Activity
A verbatim transcript of the lines below, starting at the first and ending with the one that holds "Task: Toggle the Bypass legend item", is what should be produced.

Supplied material
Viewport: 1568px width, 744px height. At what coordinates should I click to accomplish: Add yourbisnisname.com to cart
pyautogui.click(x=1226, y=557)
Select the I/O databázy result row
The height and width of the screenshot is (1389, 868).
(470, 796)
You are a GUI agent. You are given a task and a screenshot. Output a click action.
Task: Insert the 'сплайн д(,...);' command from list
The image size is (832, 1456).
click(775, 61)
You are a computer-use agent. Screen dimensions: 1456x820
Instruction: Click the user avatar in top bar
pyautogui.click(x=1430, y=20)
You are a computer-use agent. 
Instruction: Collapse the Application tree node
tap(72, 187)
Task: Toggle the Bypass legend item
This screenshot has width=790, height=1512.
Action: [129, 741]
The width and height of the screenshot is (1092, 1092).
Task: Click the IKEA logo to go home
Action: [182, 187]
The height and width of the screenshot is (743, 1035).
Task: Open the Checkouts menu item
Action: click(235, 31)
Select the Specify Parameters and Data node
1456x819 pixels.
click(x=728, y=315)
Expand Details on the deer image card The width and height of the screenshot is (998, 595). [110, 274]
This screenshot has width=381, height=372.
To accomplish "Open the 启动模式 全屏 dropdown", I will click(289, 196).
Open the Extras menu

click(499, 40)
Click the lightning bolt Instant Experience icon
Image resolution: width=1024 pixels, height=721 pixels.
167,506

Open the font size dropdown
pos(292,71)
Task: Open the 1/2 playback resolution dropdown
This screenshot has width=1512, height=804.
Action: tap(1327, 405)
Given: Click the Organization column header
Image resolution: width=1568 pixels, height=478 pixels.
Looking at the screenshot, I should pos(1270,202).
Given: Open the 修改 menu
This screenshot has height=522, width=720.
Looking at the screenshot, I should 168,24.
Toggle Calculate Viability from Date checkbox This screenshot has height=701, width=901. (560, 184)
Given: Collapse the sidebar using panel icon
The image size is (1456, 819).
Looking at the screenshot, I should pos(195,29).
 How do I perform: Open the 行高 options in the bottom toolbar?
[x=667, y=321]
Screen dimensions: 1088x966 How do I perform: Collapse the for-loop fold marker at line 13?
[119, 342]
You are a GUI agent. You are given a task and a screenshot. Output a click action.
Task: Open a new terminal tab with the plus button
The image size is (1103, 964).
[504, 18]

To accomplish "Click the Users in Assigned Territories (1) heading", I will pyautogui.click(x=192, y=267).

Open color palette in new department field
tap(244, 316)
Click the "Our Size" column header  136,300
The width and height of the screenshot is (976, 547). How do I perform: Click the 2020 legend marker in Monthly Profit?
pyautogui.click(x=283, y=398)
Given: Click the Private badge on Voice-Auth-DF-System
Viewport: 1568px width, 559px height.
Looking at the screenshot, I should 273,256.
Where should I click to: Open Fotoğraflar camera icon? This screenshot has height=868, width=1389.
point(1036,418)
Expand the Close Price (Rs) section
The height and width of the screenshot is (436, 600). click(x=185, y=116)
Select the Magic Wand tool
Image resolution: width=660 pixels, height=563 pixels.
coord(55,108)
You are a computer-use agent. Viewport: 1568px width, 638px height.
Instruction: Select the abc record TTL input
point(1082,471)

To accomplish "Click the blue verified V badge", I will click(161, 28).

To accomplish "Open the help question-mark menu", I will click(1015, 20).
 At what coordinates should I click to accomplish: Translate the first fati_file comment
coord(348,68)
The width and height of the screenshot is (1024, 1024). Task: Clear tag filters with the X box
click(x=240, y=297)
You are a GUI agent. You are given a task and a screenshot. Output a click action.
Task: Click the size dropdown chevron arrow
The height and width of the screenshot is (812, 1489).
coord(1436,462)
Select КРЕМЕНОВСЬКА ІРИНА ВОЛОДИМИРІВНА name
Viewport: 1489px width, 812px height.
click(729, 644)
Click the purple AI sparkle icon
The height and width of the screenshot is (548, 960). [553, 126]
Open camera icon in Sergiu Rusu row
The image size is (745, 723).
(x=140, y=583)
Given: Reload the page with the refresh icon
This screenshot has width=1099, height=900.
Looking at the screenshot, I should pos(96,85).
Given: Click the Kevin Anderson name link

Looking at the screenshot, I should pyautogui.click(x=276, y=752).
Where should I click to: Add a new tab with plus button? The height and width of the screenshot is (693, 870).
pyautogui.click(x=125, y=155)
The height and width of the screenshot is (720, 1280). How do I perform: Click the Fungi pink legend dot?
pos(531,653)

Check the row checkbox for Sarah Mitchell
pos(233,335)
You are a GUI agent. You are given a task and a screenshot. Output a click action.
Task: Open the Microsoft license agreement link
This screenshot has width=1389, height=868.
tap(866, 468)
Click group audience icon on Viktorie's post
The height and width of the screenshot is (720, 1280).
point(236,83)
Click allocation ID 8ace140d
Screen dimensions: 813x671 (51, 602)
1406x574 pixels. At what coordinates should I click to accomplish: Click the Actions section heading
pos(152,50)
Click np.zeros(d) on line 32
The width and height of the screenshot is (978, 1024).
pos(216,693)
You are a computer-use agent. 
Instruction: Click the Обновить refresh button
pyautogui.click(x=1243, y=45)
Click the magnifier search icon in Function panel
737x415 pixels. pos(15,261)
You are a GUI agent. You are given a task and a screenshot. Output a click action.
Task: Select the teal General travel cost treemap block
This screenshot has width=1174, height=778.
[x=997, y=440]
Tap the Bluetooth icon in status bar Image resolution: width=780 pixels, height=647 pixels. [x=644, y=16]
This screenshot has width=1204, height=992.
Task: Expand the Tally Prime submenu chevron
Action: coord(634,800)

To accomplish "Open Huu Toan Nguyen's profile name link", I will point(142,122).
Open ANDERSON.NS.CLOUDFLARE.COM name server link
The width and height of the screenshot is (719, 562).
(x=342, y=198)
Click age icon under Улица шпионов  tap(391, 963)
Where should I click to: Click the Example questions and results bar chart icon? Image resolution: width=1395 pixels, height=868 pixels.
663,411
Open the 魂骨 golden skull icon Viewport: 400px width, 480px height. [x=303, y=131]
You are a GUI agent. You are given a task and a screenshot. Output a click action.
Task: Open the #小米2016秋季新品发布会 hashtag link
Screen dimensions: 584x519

Answer
Viewport: 1568px width, 744px height. At what coordinates should I click to accomplish: Add yourbisnisname.com to cart
pyautogui.click(x=1226, y=557)
Select the I/O databázy result row
The height and width of the screenshot is (1389, 868).
(470, 796)
You are a GUI agent. You are given a task and a screenshot. Output a click action.
Task: Insert the 'сплайн д(,...);' command from list
The image size is (832, 1456).
click(775, 61)
You are a computer-use agent. Screen dimensions: 1456x820
Instruction: Click the user avatar in top bar
pyautogui.click(x=1430, y=20)
You are a computer-use agent. 
Instruction: Collapse the Application tree node
tap(72, 187)
Task: Toggle the Bypass legend item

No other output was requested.